Benang Merah Arab Spring dan Seabad Nihilnya Khilafah Islam

 

Oleh: Iranti Mantasari, BA.IR, M.Si
Alumni Pascasarjana Kajian Timur Tengah dan Islam UI

Tahun 2021 baru memasuki bulan ketiganya, tapi sungguh Allah seakan berusaha mengingatkan kaum muslimin dengan berbagai momentum keumatan. Di antara sekian banyak momentum ini, terdapat dua momentum yang cukup prominen dan waktunya bersamaan, namun agaknya kurang mendapatkan sorotan. Ialah peristiwa Arab Spring dan keruntuhan khilafah Islam, dua momentum yang seharusnya menarik perhatian kaum muslimin.

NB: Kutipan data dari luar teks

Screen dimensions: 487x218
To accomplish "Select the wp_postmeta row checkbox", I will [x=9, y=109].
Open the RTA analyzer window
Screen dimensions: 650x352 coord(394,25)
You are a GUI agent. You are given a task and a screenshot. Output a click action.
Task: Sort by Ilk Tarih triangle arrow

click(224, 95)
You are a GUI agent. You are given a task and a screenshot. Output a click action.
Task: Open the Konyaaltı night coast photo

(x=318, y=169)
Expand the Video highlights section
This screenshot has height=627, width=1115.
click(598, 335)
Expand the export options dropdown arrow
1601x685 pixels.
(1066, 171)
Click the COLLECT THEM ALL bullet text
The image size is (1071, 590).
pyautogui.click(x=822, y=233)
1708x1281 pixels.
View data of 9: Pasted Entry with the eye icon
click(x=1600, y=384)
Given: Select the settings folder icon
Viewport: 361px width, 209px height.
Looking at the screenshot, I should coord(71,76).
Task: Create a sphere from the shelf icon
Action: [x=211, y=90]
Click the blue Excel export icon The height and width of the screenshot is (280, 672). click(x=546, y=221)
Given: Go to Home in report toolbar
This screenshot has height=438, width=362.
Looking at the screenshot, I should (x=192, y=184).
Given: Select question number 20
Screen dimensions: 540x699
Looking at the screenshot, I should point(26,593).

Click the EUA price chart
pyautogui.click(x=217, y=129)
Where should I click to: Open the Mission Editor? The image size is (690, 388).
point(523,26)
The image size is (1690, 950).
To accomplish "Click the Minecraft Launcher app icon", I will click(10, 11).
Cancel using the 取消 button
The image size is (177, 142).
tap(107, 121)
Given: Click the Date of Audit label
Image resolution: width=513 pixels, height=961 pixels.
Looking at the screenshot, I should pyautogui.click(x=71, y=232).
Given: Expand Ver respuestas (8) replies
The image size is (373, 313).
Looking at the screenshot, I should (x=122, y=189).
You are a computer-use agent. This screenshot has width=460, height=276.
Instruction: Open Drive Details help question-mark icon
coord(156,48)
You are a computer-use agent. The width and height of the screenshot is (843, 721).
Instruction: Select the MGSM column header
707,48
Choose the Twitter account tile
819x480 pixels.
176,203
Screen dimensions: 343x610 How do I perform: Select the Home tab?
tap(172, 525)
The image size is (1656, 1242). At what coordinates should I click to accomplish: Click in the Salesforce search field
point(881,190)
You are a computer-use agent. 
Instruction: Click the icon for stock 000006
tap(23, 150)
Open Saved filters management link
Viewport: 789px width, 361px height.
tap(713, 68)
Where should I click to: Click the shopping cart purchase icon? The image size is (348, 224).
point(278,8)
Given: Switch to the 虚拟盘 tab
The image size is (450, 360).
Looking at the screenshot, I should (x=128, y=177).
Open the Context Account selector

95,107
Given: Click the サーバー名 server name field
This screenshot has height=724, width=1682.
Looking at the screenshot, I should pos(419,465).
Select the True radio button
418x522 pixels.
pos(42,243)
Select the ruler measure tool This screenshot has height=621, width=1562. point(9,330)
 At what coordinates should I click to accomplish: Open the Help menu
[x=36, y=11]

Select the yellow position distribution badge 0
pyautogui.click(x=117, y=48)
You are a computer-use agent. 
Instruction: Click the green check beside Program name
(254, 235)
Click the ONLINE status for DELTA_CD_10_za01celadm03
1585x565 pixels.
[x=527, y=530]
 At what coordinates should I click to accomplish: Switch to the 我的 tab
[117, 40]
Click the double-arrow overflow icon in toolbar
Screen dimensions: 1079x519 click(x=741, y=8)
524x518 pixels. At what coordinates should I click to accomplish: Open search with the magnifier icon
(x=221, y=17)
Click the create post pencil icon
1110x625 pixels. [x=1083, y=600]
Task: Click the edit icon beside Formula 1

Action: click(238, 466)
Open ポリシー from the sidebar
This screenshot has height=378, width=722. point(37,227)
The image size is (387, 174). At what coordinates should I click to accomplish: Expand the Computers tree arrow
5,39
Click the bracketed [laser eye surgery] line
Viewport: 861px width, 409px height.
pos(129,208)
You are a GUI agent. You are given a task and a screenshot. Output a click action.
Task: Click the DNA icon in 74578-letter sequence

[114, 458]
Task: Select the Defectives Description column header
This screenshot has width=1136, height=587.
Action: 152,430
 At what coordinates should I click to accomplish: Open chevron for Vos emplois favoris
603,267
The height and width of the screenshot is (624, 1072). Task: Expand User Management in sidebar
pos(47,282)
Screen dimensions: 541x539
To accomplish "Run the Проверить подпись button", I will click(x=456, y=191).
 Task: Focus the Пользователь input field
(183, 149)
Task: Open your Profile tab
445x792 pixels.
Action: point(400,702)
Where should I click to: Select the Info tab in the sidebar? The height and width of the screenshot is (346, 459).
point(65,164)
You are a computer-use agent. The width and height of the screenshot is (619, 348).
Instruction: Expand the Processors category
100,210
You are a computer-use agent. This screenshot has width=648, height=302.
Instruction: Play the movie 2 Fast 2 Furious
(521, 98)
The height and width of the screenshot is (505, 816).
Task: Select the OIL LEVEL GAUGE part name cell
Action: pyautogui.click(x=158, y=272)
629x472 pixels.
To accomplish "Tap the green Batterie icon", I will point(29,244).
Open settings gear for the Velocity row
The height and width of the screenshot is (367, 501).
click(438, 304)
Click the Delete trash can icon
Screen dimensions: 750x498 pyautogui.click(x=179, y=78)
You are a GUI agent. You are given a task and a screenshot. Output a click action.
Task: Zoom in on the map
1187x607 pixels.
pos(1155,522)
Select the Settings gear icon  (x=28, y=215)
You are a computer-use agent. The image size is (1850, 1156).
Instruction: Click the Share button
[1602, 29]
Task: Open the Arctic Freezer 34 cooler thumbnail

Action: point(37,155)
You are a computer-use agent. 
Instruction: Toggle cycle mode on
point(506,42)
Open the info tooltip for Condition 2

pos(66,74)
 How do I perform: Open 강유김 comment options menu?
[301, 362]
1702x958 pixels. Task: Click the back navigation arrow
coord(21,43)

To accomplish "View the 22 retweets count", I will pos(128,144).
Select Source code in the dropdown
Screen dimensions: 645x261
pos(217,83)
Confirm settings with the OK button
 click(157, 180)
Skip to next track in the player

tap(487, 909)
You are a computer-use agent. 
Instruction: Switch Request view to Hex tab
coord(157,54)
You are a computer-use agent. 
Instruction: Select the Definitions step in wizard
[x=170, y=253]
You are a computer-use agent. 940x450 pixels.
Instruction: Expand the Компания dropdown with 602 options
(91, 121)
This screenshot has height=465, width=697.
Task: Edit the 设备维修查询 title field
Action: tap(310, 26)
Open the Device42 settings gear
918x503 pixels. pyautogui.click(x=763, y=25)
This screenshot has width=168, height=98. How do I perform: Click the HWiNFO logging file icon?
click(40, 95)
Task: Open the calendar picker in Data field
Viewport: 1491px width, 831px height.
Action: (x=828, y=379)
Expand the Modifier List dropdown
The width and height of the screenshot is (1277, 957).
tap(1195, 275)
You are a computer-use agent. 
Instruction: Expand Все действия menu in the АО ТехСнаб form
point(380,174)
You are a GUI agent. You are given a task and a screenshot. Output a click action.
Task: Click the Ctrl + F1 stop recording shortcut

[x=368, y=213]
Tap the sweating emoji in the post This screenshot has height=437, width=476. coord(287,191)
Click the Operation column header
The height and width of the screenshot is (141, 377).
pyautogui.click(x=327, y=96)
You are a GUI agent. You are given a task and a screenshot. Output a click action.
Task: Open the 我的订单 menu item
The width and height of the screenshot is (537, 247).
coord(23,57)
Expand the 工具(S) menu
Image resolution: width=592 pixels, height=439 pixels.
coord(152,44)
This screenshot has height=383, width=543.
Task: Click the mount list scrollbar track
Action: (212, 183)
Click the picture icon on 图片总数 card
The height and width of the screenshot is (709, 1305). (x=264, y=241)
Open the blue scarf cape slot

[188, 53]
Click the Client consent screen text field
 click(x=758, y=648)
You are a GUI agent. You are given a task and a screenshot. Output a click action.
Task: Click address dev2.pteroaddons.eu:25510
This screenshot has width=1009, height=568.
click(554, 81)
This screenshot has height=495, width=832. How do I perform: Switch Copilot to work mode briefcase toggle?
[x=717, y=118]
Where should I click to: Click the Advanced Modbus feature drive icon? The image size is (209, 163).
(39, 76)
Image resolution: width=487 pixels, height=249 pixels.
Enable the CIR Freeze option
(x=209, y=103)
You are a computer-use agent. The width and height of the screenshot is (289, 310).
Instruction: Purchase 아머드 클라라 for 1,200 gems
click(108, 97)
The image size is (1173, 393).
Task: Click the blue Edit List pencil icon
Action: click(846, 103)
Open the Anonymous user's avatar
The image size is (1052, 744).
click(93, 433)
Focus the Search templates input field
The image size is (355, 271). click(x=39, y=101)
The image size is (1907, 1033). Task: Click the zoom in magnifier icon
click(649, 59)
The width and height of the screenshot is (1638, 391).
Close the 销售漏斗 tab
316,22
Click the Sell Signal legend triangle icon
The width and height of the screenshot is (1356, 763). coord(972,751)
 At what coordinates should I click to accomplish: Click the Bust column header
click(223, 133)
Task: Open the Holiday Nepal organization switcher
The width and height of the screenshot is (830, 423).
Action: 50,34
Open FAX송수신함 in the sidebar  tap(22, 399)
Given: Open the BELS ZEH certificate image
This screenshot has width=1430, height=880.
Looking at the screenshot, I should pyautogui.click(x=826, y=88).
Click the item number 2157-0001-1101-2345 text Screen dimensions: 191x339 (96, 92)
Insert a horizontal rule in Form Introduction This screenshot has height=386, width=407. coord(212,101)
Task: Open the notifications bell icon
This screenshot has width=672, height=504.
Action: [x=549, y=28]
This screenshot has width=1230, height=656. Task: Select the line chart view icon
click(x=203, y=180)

Tahun 2021 ini menandai sepuluh tahun pecahnya revolusi yang dikenal dengan “musim seminya” negeri-negeri Arab yang sumbunya menyala pada akhir tahun 2010 dan awal tahun 2011. Di tahun ini juga, tetapi dengan penanggalan Hijriah, seabad sudah institusi khilafah Islam kebanggan kaum muslimin secara global itu tiada, yakni pada tahun 1342 H yang saat itu bertepatan dengan tahun 1924 berdasarkan penanggalan Masehi.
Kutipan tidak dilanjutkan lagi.